IN THE UNITED STATES DISTRICT COURT FOR THE SOUTHERN DISTRICT OF ILLINOIS


November 15, 2006

ANTHONY KING, PLAINTIFF,
v.
CHARLES GILKEY, ET AL., DEFENDANTS.

The opinion of the court was delivered by: Frazier, Magistrate Judge

ORDER

Before the Court are plaintiff's motion to compel discovery and defendants' motion for a protective order.

Rule 34 provides that a party may request, among other things, the production of documents that "constitute or contain matters within the scope of Rule 26(b)" and are in the custody or control of another party. Fed. R. Civ. P. 34(a). Rule 26(b) prescribes the scope of matters upon which a party may seek discovery. Parties may obtain discovery regarding any matter not privileged that is relevant to the claim or defense of the parties. Fed. R. Civ. P. 26 (b)(1). The requested information sought need not be admissible at the trial if the discovery appears reasonably calculated to lead to the discovery of admissible evidence. Id. In deciding whether to compel a particular response to a discovery request, the Court should independently determine the proper course of discovery based upon the arguments of the parties. See, e.g., Spears v. City of Indianapolis, 74 F. 3d 153, 158 (7th Cir. 1996).

For good cause shown, and following an effort to resolve the dispute without court action, a protective order will be entered when justice requires to protect a person subject to discovery from annoyance, embarrassment, oppression, or undue burden or expense.
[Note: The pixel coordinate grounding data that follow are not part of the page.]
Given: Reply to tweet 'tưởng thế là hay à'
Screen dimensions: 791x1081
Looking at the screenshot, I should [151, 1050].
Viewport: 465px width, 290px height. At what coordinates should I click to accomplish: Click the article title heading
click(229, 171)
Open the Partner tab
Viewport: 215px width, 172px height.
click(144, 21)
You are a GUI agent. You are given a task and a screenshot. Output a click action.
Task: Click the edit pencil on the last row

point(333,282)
Fed. R. Civ. P. 26(c).

Defendants have served objections to plaintiff's extensive written discovery. Motions challenging an order granting pauper status and raising qualified immunity are pending. Those motions also challenge the extent of the defendants' personal involvement. Plaintiff's response to the pending motions is on file. Under these circumstances, the parties will not prejudiced if discovery is delayed pending resolution of issues raised in the pending motions. Furthermore, the materials submitted suggest that Judge Gilbert may reconsider his order granting leave to proceed as a pauper. Specifically, it appears that plaintiff had three "strikes" when his motion to proceed as a pauper was granted and that he is not asserting claims that satisfy the requirements of 28 U.S.C. § 1915(g). Also, the defendants' qualified immunity defense appears to have arguable merit.
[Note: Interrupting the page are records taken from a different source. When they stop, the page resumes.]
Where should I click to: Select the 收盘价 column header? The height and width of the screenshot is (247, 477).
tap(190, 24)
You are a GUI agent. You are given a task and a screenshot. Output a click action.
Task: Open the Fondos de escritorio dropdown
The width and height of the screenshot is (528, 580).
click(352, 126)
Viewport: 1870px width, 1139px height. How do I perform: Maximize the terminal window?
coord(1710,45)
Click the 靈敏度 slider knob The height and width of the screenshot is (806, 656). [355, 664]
Plaintiff's motion to compel discovery (Doc. No. 75) is DENIED. Defendants' motion for protective order (Doc. No. 81) is GRANTED as follows. Discovery is STAYED pending rulings on the qualified immunity defense and motion to reconsider plaintiff's pauper status.

IT IS SO ORDERED.

PHILIP M. FRAZIER UNITED STATES MAGISTRATE JUDGE

20061115

© 1992-2006 VersusLaw Inc.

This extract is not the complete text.